Mijn eerste herinneringen gaan terug tot 1938, toen ik met mijn ouders nog boven de kapperszaak van mijnheer Jansen in de Van Mandersloostraat woonde, waar mijn vader zijn hele leven gewerkt heeft. In januari van dat jaar was ik twee geworden en omdat ik als kind frisse lucht nodig had, maakte mijn vader dat voorjaar op het platte dak van het achterhuis, bovenop een magazijn, een speelplaats met een kleine zandbak. Op mooie ochtenden werd ik via een houten buitentrap min of meer op dat omheinde dak gedropt. Vaak tot mijn chagrijn, want er was op dat dak niet veel te beleven. De winkelstraat had zo zijn drukte, maar erachter was het erg rustig. Ik speelde daar ook op de zaterdagen, wanneer de leden van de Joodse gemeenschap voor de sabbat samenkwamen in de synagoge. Die synagoge lag in de steeg die in de volksmond ook wel de Jodenpriksteeg werd genoemd. Het gebedshuis lag dus op hoorafstand van mijn speelplaats en ik herinner me dat ik op die zaterdagen veel mensen al pratend door de steeg hoorde komen en de synagoge hoorde binnengaan. En omdat het zo stil was kon ik de mensen horen bidden en zingen. In diezelfde zomer van 1938 zijn wij naar de Bloemhofstraat verhuisd en kreeg ik meer bewegingsvrijheid. In die nieuwe straat woonden we schuin tegenover de familie Hijmans, mevrouw Hijmans, haar dochter Fien en haar zoon Maurits. Als kind had ik natuurlijk geen flauw idee dat de familie Hijmans Joods was. Maurits was een paar jaar ouder dan ik en speelde vaak buiten met zijn leeftijdgenoten, de jongens van Van Egmond en Baane. Iedereen noemde hem Maup of Maupie en mocht hem graag. Hij was een open en eerlijke jongen.

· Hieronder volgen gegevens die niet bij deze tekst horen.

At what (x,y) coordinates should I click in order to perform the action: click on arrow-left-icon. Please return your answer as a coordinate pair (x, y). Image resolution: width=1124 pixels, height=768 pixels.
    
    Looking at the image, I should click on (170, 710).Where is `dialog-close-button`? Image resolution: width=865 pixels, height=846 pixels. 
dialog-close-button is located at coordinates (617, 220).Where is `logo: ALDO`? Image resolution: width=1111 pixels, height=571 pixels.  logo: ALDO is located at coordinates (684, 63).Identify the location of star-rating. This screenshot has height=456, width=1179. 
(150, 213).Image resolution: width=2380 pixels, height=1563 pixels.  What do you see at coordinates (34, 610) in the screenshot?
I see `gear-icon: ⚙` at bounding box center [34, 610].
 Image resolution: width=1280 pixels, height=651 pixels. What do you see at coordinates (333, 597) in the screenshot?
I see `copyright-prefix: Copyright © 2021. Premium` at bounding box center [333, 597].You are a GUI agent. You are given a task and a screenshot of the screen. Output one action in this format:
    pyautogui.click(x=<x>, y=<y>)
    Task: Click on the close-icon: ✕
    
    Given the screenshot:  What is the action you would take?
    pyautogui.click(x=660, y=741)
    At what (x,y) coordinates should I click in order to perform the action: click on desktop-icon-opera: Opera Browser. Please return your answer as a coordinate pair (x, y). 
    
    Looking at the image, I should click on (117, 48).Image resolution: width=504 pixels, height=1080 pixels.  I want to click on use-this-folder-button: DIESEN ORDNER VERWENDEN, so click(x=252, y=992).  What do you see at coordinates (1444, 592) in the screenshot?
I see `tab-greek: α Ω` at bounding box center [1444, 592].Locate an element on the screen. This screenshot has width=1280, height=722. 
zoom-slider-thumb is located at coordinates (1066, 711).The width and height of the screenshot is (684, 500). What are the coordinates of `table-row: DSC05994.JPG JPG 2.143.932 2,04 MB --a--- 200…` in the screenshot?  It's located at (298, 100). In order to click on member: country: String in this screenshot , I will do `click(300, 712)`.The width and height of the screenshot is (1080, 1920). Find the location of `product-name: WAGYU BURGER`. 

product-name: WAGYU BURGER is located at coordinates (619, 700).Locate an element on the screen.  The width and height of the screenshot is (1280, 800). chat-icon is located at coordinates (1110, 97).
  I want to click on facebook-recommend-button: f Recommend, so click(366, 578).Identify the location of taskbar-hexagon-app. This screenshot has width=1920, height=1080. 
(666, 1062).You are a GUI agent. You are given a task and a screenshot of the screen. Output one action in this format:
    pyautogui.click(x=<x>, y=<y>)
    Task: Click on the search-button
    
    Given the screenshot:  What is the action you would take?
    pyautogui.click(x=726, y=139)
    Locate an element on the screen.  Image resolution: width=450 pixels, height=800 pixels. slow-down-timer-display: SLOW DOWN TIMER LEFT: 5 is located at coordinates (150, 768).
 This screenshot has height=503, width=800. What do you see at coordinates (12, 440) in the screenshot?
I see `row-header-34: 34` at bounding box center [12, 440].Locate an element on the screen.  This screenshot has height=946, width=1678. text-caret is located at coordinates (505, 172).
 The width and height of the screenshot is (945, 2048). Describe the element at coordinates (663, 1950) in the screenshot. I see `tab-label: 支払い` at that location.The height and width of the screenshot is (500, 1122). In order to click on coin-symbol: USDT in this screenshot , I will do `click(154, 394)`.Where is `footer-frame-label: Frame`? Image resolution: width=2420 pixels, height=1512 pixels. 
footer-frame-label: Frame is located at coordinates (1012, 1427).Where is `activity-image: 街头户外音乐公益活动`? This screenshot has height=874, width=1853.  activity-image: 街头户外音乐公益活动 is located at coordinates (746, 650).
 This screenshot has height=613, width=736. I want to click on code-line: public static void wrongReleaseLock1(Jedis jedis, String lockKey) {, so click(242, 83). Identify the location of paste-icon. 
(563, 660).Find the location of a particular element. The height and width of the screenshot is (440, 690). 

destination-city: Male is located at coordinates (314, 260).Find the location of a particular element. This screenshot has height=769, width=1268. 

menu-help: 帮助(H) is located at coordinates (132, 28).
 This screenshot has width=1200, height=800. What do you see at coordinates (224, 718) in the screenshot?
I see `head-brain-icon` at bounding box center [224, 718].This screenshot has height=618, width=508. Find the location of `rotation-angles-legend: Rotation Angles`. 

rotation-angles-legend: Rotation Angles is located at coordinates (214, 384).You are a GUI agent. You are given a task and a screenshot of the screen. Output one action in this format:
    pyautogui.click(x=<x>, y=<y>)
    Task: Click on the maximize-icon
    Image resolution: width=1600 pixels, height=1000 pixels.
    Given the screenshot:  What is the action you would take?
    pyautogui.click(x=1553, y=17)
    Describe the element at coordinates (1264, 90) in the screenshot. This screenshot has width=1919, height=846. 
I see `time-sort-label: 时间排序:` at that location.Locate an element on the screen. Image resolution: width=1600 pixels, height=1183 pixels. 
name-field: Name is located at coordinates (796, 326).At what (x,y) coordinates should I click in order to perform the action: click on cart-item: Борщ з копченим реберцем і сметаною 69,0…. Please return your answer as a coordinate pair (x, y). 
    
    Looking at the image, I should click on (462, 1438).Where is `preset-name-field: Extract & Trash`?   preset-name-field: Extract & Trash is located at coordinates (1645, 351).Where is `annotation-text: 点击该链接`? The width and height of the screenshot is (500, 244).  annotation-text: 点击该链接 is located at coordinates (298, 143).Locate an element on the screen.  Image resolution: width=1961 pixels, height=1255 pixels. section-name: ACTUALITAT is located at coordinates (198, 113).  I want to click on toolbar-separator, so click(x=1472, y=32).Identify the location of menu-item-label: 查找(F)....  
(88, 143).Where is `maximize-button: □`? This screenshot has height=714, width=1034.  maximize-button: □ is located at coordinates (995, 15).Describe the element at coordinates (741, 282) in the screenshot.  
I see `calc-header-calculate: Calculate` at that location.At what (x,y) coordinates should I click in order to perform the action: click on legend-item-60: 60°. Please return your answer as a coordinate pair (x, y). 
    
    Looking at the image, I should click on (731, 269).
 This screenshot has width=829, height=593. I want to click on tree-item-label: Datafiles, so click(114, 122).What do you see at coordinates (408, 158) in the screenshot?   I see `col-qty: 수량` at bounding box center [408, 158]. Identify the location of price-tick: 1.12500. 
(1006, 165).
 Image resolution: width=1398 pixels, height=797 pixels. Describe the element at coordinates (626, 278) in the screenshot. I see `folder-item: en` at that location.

Toen de deportatie van de Joden uit Nederland al in volle gang was en dat ook in Alphen dreigde te gebeuren, merkte ik vaak dat mijn ouders zich hardop zorgen maakten om Maupie, die op een bepaald moment zelfs geen school meer mocht bezoeken. Zijn er toen nog pogingen ondernomen om hem te laten onderduiken? Zijn zus Fien is wel op tijd ondergedoken en heeft de oorlog overleefd.
Pas in de zomer van 1942 ontmoette ik Maupie persoonlijk. Op een dag zat hij, zoals hij toen zo vaak deed, op een van de stenen paaltjes, die de ingang van het pad naar hun voordeur markeerden. Zelf stond ik voor het huis van zijn overburen en wachtte tot mijn vriendje Joop buiten kwam spelen. Maup liep op me af en ik vroeg hem waarom hij niet naar zijn vrienden in de Van Boetzelaerstraat ging. Hij vertelde me toen dat hij dat wel zou willen, maar dat hij dat niet meer mocht. Al eerder had ik al verschillende mensen met een gele ster op hun jas zien lopen en had ik gehoord, dat alle Joden verplicht waren zo een ster te dragen. Ook had ik al nieuwe bordjes op bepaalde winkels zien hangen. Ik had me laten vertellen dat die winkels voor Joden verboden waren.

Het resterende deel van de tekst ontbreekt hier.